What the commentators said
So, Nigella thinks rich kids are jerks, said Stuart Heritage in the blog Hecklerspray. Fair enough, but isn’t it a bit odd for her to leave her own children penniless, when she’s married to a man, Charles Saatchi, who is worth a couple hundred million dollars, and is the daughter of an heiress and a former Chancellor of the Exchequer? “We’re just saying.”

Lawson isn’t the first celebrity to try to protect her children from the burden of enormous wealth, said a London Telegraph blog. The founder of Body Shop, Anita Roddick, announced in 2005 that she was giving her entire fortune away, and investor Warren Buffett is giving away billions, while leaving his children “enough so that they could feel that they could do anything, but not so much that they could do nothing."
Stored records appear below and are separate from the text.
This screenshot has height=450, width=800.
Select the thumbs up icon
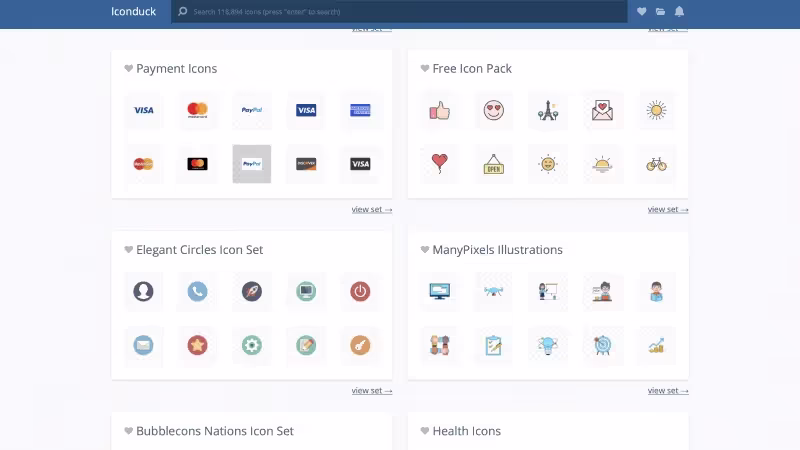coord(439,110)
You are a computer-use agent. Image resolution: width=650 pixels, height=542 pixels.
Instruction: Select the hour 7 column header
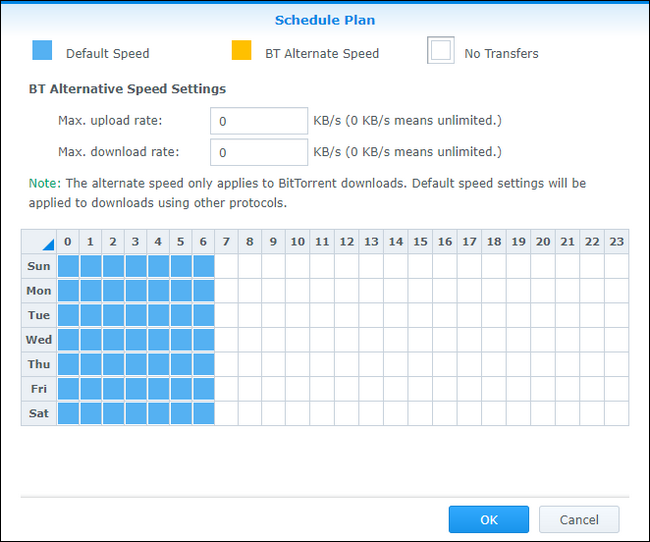[x=225, y=242]
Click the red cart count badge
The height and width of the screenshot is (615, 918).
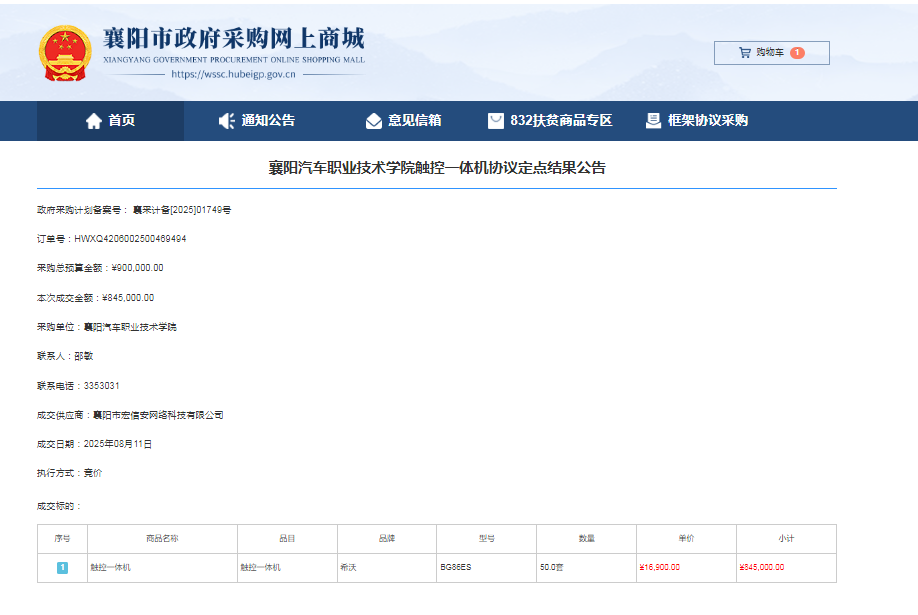tap(797, 53)
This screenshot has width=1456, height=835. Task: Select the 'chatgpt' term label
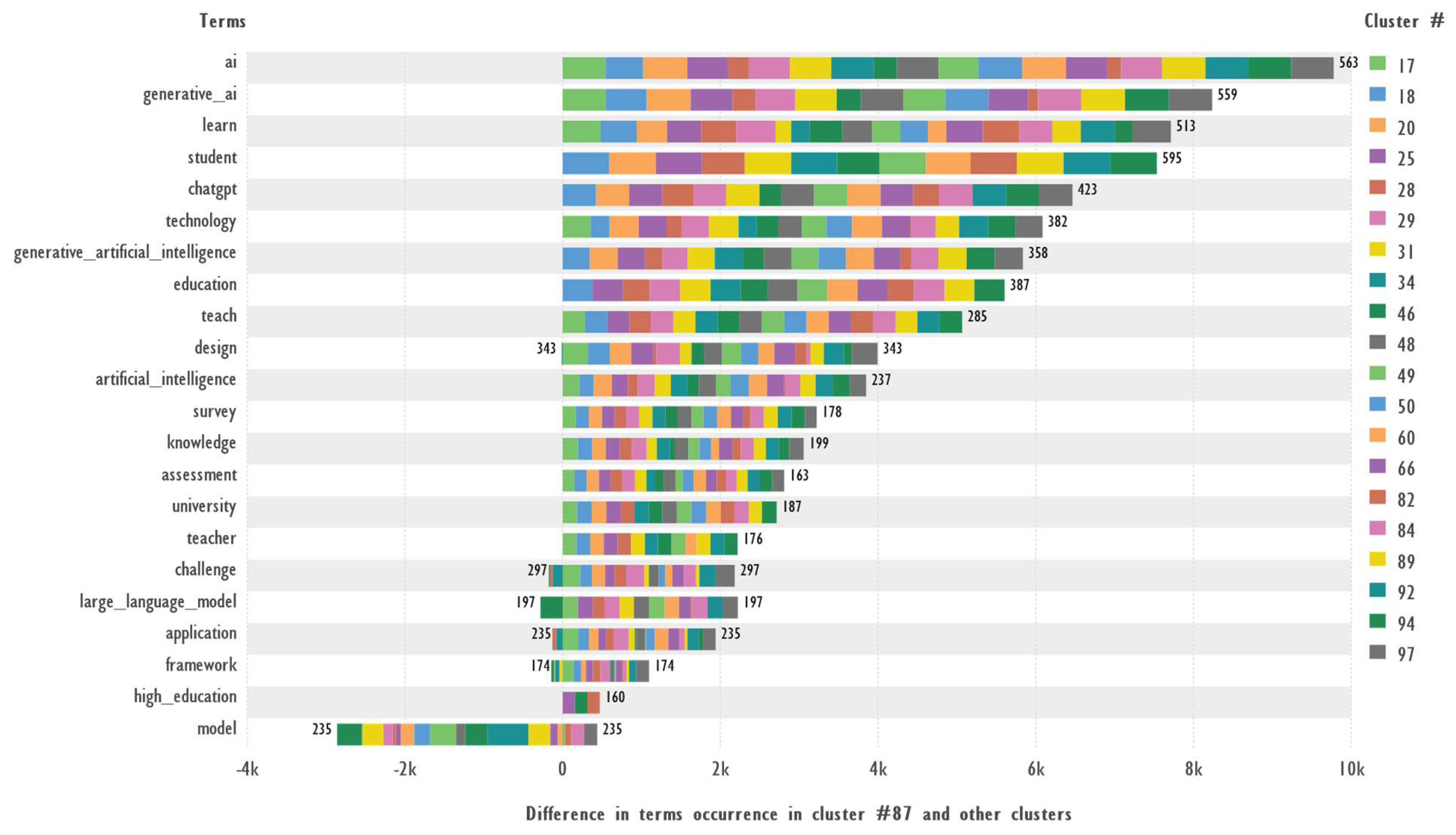click(x=212, y=189)
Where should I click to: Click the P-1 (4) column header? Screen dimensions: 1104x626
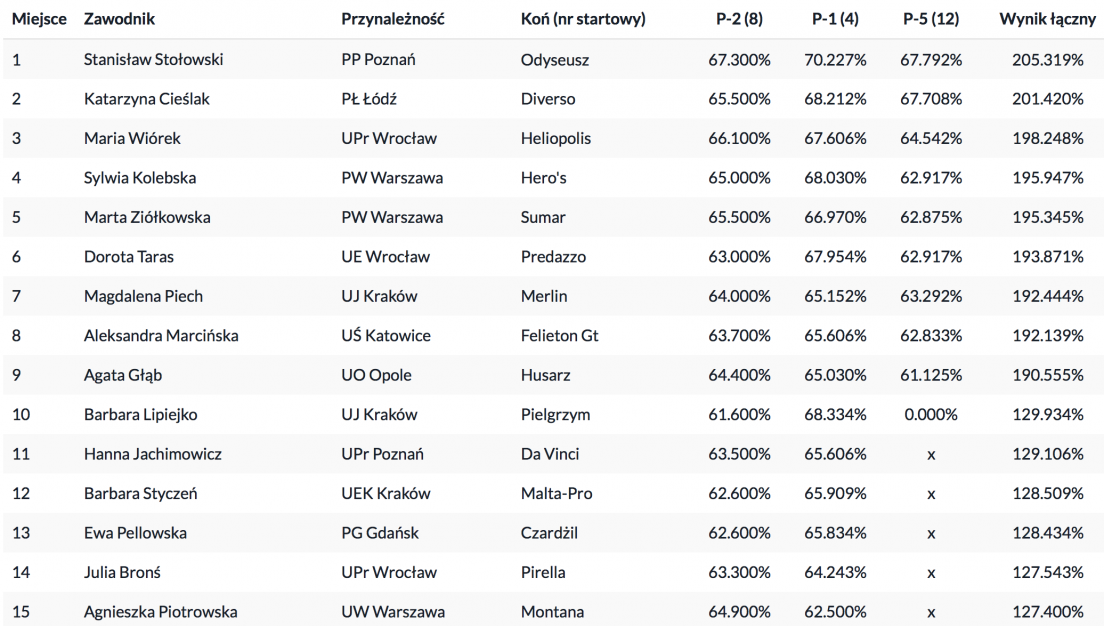(836, 19)
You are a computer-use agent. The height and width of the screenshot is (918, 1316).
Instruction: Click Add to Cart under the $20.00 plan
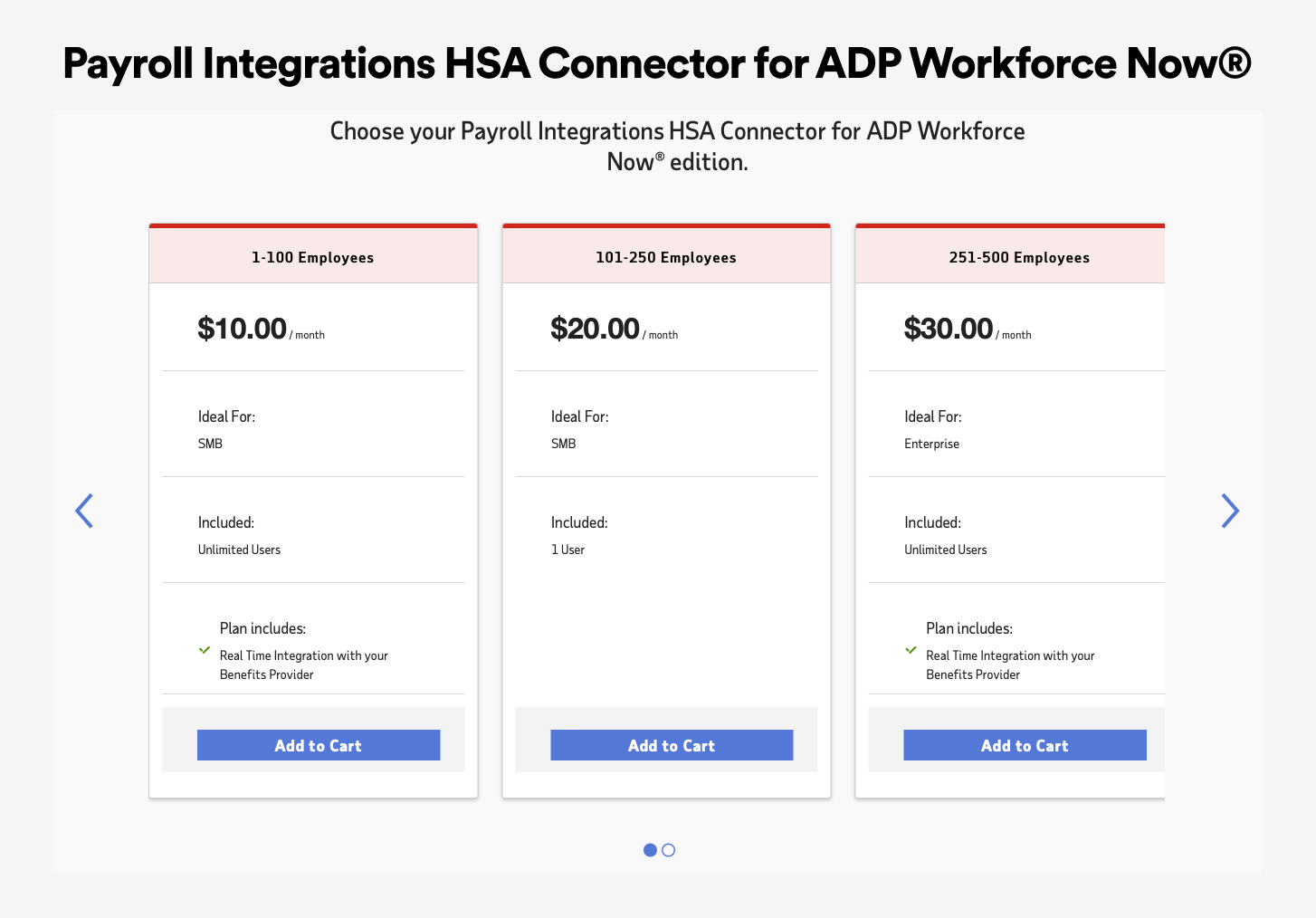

It’s hard to strike that balance, said Finlo Rohrer in BBC News. “Rocketing house prices may have left one generation with a windfall, but the next needs more of a parental leg-up than ever.” Financial experts say that someone who receives a hefty inheritance is more likely than peers to start a business. Lawson has a point when she says there’s a philosophical case for not passing on money, but it’s possible to give kids “enough to get a start” without “giving them too much.”